The Guv'nor finds George Arliss not playing in one of his heroic
biographical films for which his reputation has come down to the
present day. Instead he's playing a gentleman tramp over in Paris who
happens to have the famous name of Francois Rothschild. Ironic because
one of Arliss's most famous biographical roles was that of Nathan
Rothschild in House Of Rothschild.
Poor Arliss, all he wants to do is go south for the winter. But he becomes part of a scheme by banker Frank Cellier to fleece Viola Keats and her mother Henrietta Watson out of their iron ore works because of his name. But Arliss proves way too smart for all of them.
I'm really glad I discovered this film on TCM today. It was an absolutely charming portrayal by Arliss, very much in the same vein as Maurice Chevalier in Ma' Pomme and Cary Grant in Father Goose. Let's just say that Arliss plays his famous name for all that it's worth and he proves more than a match for those who want to use him.
Do not miss this one if it is broadcast again.

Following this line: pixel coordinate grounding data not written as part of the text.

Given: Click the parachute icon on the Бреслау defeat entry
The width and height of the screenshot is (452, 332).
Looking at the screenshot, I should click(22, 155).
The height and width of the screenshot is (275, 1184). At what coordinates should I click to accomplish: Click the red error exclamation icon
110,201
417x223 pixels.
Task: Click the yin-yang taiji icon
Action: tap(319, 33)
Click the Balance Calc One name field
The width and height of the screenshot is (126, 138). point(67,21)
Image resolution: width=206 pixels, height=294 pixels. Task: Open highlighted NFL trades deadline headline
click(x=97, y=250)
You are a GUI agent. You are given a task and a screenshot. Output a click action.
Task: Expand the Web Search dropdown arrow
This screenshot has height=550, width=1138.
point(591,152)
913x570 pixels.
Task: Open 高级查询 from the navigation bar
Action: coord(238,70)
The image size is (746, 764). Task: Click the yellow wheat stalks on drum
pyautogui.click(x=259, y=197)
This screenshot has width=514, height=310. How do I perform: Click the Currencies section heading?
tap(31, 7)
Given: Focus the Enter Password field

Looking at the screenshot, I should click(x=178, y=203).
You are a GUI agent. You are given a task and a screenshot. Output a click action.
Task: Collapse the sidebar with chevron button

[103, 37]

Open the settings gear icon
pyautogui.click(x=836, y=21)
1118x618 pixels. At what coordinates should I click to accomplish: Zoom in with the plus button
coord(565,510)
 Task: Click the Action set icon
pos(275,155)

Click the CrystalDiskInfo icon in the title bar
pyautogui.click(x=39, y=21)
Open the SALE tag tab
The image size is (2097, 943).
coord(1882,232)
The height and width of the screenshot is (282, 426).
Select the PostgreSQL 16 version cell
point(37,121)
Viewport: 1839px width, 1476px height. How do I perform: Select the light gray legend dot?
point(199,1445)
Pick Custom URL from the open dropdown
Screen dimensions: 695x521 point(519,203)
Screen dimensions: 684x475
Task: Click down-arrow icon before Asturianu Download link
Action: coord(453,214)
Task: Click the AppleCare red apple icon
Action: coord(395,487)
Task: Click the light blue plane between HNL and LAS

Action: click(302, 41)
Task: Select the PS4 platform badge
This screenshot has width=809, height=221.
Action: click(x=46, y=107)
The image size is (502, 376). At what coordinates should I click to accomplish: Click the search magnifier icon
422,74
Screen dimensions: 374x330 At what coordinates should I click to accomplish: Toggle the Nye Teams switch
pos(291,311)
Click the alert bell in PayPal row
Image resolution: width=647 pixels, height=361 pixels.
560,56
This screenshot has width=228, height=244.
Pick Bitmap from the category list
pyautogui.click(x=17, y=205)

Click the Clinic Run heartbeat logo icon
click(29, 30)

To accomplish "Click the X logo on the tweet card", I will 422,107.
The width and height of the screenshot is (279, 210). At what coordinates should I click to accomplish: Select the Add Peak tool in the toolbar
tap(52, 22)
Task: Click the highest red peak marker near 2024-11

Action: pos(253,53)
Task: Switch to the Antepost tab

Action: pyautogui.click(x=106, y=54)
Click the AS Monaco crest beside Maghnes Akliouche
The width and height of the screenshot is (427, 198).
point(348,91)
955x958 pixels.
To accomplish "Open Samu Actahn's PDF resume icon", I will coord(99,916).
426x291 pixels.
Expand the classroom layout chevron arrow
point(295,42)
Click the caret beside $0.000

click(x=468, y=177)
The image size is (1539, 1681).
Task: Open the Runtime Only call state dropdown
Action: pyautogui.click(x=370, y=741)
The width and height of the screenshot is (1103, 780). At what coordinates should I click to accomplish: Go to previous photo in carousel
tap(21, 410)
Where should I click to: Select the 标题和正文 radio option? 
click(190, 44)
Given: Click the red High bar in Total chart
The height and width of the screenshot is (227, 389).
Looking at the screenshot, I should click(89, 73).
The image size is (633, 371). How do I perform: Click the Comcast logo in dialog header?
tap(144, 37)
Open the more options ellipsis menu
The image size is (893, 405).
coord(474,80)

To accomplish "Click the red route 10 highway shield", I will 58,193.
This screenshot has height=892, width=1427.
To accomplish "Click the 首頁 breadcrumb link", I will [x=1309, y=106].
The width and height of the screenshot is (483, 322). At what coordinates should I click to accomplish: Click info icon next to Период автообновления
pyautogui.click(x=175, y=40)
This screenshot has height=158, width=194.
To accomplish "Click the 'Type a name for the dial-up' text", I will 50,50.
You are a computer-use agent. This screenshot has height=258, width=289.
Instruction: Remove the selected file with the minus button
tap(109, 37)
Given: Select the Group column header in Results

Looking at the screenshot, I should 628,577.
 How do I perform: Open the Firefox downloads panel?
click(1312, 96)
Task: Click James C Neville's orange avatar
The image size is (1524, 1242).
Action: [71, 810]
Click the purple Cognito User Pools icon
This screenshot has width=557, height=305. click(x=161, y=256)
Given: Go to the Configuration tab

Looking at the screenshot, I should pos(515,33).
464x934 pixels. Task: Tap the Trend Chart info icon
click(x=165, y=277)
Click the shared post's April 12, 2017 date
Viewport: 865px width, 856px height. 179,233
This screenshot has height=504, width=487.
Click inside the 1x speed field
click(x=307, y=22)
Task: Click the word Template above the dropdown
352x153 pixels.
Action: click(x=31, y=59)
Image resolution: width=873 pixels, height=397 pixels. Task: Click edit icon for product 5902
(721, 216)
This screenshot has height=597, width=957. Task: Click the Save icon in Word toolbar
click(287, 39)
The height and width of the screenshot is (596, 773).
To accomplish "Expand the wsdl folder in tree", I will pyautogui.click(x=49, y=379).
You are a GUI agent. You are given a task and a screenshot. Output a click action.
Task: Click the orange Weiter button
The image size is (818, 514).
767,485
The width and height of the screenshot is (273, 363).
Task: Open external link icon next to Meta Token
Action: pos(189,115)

I recognized George Arliss from "Disraeli" (He starred in both the silent 1921 version and the talkie 1929, with his wife Florence, no less. Won an Oscar for the 1929 role.) "The Guvnor" opens with Barsac the banker (Frank Cellier) discussing a scheme that might help him get out of a mess, and make some quick money at the same time. Send in Arliss as the hobo. (They were willing to work for food back then...) The hobo, whose last name just happens to be "Rothschilde", befriends Madelaine, a young lady about to lose her home. The hobo manages to be in the right place at the right time, and ends up in a position where he can try to help out Madelaine and her family. Frank Cellier was the Sheriff in Hitchcock's "39 Steps". Also take note of Paul, the rep from the bank, Patric Knowles. Knowles was a little fish in some huge films in the 1930s and 1940s. Directed by Milton Rosmer, who seems to have done things in reverse - he stopped writing and directing in 1938, and acted until 1956. Made by Gaumont Studios, its not just a "quota film" from the Cinematography Act; its actually quite good, and 80 minutes long in the Turner Classics version. Acc to IMDb, the original was 88 minutes... wonder what was so horrible that eight minutes had to be chopped off. The film production code was just being phased in here in the US, but the rest of the film seems quite tame and innocent. Tramps toying with the rich were all the rage in the US in the 1930s (Merrily we Live, My Man Godfrey), and this is right up there with the best of them.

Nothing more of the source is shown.